ONE IVF cycle can cost from $12,000-$30,000. If you are lucky enough to have frozen embryos, putting a frozen embryo or two “back home” (frozen embryo transfer) costs more like $4,000, but that price can vary. We couldn’t have done that initial IVF without the generous help of the anonymous Angels. We definitely had to pay money to get to that point… But I digress. We did a frozen cycle in June, 2014. Once again, I miscarried. It was really confusing, and awful.
We waited a whole year to try another frozen cycle. In the middle of it, I lost the friendship of two people who I had known as long as we had been married. It was, and still is painful. Ever since IVF, I have been unable to fall asleep well. It has affected and invaded my life. It defined me, despite my best efforts. I was petrified to try again.
I got brave, and decided to switch clinics after my doctor moved. This frozen cycle took THREE tries to even take place. It got cancelled the day of transfer because there was fluid in my uterus. After going through another period, and a new (stronger) set of drugs, it got cancelled three days before because I ovulated despite being on high doses of estrogen to prevent that.
So, then, I got put on Lupron. Lupron is scary. It turns off the ovaries and gives you hot flashes. It has other side effects, but my body finally listened and didn’t ovulate. My body responded perfectly. The people at the clinic surrounded us with love, prayers, good science, and hope.
It didn’t work.
This is exhausting, huh? But that’s where we are. It can be depressing to look at. Things seem bleak, but they seemed bleak for Sam and Frodo. And honestly that’s a bad comparison because doesn’t Frodo… Never mind.

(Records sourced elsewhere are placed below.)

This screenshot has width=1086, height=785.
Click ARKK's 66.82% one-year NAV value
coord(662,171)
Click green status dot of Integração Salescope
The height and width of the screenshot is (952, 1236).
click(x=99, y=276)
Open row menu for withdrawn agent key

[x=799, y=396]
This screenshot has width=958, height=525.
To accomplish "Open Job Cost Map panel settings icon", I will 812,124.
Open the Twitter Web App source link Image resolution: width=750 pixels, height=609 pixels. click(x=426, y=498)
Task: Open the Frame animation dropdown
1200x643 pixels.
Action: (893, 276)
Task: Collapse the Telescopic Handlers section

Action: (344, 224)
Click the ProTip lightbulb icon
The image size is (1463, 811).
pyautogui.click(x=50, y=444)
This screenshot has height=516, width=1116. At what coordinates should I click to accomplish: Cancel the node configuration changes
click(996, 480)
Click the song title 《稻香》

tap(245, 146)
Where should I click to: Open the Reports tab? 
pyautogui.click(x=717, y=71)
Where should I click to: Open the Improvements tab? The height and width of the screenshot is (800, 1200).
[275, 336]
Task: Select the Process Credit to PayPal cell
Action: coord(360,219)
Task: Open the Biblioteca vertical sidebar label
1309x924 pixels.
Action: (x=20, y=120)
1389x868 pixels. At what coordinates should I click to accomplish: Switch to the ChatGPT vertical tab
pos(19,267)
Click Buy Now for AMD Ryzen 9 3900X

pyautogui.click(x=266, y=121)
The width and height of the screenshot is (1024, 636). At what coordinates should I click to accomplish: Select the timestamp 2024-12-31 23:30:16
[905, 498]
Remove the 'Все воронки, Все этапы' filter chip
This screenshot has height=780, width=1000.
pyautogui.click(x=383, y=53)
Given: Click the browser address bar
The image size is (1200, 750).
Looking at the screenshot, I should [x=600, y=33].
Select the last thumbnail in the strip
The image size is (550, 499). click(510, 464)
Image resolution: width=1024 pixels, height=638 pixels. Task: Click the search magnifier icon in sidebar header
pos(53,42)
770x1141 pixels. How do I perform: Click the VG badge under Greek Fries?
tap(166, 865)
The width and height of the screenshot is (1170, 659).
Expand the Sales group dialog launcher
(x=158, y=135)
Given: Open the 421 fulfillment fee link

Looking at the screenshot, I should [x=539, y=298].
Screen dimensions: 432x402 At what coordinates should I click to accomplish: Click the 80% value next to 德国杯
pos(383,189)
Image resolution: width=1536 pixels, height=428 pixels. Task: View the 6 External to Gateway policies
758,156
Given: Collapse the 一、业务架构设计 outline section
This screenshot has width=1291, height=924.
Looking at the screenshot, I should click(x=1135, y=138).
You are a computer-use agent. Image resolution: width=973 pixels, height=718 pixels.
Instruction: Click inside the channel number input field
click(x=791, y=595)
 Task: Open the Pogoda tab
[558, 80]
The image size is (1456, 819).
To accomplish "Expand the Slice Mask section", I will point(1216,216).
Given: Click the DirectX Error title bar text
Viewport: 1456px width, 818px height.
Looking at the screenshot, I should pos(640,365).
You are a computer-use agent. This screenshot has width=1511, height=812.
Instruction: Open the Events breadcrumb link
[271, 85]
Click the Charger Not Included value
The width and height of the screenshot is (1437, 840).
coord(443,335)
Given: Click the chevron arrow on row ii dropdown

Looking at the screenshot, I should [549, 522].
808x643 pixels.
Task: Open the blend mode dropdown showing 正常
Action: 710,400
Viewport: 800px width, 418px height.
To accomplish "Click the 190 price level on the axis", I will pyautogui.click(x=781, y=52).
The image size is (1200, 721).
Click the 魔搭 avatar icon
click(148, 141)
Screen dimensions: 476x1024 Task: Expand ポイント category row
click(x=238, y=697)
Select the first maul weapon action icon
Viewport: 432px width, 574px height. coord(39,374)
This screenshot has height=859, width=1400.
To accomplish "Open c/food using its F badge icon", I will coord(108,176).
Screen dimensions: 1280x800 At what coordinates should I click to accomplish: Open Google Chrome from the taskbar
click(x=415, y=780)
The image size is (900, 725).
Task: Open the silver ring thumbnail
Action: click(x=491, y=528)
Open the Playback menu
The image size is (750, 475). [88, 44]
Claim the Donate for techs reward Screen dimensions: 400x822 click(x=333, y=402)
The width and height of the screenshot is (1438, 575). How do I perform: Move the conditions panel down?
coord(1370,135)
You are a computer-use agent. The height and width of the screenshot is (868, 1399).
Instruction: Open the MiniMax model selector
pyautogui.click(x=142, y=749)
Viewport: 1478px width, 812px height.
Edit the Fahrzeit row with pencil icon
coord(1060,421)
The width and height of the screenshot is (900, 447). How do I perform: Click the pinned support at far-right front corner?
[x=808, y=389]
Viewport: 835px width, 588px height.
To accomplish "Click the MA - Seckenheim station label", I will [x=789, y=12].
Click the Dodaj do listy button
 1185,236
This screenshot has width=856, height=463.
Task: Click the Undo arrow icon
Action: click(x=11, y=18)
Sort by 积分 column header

Some people wonder why don’t we just adopt? First of all, there’s no such thing as just adopting. Also, the chances that we will get pregnant while adopting are not as high as society thinks. Nowadays, adoption is more expensive than IVF. We have a hard time making decisions that are so huge, so quickly.
What can I say? We are alive! We have a daughter and that makes all the difference in our lives. The friendships I have made and deepened through our trial has been worth gold. This is the same with cherished family. I can’t express that adequately, but I can do another post on just those people.
I often look at mothers of many children with sympathy, not envy, because I get both sides of it. Motherhood is hard, but it is an innate desire of who I am. I truly love the blog post that points out that being single is infertility plus lonlieness. I feel like there is something epic about this journey, and I’m not going to give up. Like the getting out of survival mode post, I resonate with that song she sang while team building.
“Cause I still got a lotta fight left in me.”